QUESTION:
In the Chalifoux case summarized in this week’s Health Law Express, the physician’s participation agreement with the health plan required him to have clinical privileges at an in-network hospital. Is it common for health plans to require participating physicians to be appointed to the Medical Staff and have clinical privileges at an in-network hospital?

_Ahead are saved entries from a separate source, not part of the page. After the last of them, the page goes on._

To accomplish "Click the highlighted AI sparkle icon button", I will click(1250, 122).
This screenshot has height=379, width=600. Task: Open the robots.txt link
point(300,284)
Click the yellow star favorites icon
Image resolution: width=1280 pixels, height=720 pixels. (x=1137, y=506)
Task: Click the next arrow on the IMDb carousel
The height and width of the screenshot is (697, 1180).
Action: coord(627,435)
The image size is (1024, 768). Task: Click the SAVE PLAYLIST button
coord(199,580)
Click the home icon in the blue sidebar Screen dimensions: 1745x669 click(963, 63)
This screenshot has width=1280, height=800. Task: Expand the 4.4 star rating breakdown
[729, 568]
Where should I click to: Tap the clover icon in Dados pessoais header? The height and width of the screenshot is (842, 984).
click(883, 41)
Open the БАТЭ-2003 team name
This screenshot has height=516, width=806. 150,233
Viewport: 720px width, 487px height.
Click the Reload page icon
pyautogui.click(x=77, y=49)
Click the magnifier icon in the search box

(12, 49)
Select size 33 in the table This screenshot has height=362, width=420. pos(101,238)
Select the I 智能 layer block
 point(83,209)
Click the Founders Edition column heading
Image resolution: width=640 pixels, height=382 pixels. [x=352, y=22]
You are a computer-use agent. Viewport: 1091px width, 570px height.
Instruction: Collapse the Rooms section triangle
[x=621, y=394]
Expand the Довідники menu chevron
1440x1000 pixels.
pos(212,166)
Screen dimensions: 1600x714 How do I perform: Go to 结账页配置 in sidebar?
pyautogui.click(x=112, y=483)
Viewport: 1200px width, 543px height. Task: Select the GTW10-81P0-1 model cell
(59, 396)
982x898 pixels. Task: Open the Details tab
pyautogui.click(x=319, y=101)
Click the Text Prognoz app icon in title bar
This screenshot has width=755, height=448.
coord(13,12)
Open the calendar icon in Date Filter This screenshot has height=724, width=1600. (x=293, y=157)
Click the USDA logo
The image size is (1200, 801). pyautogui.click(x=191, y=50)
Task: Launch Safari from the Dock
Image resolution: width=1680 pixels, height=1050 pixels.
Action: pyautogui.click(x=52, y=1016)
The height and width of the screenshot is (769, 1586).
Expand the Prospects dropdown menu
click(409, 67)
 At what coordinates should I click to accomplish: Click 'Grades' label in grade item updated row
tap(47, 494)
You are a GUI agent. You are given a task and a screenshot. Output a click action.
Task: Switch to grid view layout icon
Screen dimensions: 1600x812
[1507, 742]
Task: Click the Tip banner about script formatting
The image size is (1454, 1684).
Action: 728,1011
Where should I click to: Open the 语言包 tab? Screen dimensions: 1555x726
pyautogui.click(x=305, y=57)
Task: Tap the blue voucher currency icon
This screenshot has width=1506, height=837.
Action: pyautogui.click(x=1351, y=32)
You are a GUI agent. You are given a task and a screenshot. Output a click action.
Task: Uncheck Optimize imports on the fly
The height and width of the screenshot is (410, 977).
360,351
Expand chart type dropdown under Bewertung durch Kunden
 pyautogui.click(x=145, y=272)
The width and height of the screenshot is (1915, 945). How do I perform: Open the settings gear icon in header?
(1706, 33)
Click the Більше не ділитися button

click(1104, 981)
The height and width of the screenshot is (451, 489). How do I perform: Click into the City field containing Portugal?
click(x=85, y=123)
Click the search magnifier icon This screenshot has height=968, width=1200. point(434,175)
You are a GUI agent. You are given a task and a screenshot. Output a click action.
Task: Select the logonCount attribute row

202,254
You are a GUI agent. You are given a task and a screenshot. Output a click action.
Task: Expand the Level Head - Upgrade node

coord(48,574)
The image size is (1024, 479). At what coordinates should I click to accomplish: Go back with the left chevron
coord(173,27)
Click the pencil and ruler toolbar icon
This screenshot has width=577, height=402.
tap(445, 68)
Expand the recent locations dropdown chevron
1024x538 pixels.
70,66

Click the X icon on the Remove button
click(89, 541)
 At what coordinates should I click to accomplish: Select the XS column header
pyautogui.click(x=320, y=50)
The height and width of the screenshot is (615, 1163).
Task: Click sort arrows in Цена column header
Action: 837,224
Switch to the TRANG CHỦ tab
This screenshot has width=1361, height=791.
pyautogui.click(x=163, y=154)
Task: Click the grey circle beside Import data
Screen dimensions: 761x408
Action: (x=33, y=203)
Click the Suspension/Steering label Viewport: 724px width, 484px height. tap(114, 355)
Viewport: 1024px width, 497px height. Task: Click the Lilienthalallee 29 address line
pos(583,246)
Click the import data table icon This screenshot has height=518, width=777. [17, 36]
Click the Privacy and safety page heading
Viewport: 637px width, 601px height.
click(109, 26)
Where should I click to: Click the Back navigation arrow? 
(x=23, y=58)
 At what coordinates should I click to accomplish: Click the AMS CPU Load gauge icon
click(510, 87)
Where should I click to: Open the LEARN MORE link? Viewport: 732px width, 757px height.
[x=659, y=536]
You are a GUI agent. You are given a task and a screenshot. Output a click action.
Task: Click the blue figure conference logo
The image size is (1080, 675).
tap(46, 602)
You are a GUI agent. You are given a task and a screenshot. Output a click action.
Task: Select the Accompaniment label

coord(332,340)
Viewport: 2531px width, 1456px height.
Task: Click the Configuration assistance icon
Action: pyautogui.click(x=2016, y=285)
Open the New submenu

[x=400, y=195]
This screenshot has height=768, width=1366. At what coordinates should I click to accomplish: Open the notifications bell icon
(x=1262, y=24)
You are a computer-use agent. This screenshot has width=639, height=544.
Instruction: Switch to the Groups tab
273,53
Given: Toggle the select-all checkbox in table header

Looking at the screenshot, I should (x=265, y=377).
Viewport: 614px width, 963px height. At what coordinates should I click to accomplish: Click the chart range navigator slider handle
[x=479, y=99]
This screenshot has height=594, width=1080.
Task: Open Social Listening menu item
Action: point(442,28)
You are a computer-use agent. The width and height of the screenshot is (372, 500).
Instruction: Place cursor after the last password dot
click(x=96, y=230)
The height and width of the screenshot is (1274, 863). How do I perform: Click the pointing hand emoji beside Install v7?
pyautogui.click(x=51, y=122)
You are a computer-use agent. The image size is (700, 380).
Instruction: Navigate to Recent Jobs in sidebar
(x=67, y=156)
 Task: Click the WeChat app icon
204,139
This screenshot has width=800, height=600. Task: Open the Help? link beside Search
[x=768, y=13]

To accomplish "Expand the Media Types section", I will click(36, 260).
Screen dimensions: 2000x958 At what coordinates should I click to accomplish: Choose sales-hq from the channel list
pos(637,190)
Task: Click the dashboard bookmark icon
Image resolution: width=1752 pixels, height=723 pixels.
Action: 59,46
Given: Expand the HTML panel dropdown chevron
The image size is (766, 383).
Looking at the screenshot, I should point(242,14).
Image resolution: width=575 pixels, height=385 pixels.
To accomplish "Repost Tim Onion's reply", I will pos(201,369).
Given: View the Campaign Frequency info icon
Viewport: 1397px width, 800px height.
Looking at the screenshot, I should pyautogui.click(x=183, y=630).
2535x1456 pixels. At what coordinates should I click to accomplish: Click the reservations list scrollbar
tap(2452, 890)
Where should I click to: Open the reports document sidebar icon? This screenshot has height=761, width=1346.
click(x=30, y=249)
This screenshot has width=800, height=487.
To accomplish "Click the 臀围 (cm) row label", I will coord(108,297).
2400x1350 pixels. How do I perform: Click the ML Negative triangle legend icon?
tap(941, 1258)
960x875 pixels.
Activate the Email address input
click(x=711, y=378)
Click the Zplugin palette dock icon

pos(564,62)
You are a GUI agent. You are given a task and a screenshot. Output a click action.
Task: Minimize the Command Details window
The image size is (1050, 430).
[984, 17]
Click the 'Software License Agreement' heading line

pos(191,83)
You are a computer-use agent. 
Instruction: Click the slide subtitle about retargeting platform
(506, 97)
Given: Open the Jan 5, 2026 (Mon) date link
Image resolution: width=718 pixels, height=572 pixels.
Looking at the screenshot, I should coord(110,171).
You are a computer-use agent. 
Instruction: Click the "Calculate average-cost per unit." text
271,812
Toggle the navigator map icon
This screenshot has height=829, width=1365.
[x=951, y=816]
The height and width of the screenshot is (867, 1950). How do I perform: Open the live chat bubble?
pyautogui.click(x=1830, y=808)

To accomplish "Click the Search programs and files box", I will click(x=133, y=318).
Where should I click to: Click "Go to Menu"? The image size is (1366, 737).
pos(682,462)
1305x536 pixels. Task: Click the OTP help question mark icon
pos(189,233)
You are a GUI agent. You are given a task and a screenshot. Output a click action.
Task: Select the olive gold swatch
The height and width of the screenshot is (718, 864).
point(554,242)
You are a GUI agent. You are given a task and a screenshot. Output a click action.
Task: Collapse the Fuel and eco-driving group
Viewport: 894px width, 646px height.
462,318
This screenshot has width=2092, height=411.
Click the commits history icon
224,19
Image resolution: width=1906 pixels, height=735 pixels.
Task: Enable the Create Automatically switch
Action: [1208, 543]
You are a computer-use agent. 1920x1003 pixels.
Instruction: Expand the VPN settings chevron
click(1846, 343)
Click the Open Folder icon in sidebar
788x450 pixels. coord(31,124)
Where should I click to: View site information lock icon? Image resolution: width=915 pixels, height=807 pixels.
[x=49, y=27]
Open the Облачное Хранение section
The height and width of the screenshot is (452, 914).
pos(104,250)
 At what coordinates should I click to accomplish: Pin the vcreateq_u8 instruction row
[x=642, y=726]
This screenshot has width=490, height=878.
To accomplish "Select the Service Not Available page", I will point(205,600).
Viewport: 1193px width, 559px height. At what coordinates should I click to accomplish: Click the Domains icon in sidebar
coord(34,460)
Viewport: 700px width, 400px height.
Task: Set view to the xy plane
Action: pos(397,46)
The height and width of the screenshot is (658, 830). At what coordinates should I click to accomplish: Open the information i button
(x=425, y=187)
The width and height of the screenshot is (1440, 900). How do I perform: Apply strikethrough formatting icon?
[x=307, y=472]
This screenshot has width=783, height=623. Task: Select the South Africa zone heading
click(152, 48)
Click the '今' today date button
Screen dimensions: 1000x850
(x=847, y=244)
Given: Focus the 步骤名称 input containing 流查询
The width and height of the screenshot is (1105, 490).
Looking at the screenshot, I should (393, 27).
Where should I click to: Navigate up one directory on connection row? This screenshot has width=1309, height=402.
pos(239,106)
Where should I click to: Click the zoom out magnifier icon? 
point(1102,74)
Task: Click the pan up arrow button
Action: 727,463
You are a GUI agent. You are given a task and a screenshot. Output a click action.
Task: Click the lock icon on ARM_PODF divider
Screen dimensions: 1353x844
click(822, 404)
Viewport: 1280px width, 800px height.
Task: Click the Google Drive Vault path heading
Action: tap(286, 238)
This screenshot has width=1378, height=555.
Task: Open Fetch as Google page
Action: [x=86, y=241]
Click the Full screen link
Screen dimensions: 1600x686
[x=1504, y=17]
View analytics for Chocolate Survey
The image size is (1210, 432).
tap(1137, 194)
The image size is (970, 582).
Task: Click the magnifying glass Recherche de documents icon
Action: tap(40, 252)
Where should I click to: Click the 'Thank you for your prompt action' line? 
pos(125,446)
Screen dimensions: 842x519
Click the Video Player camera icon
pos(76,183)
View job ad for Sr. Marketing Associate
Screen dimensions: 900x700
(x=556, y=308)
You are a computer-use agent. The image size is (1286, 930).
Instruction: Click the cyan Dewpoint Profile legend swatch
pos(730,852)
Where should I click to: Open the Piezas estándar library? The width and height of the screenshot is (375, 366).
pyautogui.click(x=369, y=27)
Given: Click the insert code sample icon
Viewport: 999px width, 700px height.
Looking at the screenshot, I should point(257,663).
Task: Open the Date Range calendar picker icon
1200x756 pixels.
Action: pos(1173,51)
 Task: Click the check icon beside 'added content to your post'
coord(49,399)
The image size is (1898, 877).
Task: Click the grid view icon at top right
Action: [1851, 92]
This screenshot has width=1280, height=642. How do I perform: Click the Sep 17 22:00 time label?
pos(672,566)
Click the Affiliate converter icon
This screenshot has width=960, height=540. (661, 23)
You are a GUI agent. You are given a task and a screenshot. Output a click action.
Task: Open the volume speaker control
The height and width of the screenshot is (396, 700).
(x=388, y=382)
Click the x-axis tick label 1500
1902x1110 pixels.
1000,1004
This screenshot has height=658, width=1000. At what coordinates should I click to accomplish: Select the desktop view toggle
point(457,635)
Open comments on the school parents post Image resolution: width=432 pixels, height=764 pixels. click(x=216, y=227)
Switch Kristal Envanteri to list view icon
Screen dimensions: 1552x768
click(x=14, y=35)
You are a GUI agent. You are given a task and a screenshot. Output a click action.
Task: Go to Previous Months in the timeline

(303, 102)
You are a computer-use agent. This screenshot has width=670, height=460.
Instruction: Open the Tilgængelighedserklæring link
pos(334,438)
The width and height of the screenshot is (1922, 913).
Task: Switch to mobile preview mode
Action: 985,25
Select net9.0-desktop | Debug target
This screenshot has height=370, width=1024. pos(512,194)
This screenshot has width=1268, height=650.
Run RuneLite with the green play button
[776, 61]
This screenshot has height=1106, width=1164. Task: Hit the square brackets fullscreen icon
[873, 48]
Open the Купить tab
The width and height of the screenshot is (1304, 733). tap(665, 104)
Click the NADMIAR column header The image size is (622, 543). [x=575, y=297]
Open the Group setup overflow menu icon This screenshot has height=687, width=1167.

ANSWER FROM HORTYSPRINGER ATTORNEY
CHARLIE CHULACK:
While we here at Horty, Springer & Mattern don’t typically negotiate participation agreements between individual physicians and health plans, we do a significant amount of work on delegated credentialing agreements between hospitals or physician groups and insurers. Since these agreements delegate credentialing functions for health plan enrollment to hospitals or groups, they contain many of the same requirements as participation agreements. In our experience, insurers have moved away from a strict requirement that a physician have clinical privileges (including admitting privileges) at a participating hospital. This makes sense since many physicians practice solely in an outpatient setting and have no need for Medical Staff appointment or clinical privileges at a hospital. Also, many hospitals rely heavily on hospitalists to manage the care of inpatients, reducing the need for outpatient physicians to have hospital privileges. What we typically see in these delegated credentialing agreements is a requirement that participating physicians have either admitting privileges at an in-network hospital or an admitting relationship with a physician at such a hospital. During negotiations of these delegated credentialing agreements, most insurers use an expansive interpretation of an admitting relationship – thus, if the physician is affiliated with an in-network hospital and the hospital has a hospitalist service that is primarily responsible for admitting patients, that is enough to satisfy this requirement.